PROBLEM. Which lines below contain the word "will"? Copy each one.

(Pixel coordinate grounding data)
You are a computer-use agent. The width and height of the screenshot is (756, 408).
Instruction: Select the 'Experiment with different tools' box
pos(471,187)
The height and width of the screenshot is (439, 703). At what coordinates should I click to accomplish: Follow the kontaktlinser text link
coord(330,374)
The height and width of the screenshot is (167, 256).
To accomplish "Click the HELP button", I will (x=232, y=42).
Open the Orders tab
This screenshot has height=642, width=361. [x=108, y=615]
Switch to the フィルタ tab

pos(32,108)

==

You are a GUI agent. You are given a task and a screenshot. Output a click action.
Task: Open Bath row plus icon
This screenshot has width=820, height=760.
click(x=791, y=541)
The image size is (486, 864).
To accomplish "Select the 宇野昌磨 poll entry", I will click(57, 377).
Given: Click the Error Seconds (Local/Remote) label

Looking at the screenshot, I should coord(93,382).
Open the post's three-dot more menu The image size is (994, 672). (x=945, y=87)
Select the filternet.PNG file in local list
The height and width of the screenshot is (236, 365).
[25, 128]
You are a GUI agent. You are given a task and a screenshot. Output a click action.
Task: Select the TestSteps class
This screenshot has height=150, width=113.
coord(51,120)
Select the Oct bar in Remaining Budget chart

PROBLEM SOLUTION.
To accomplish "Click the HELP button", I will (x=232, y=42).
To accomplish "Select the 宇野昌磨 poll entry", I will click(57, 377).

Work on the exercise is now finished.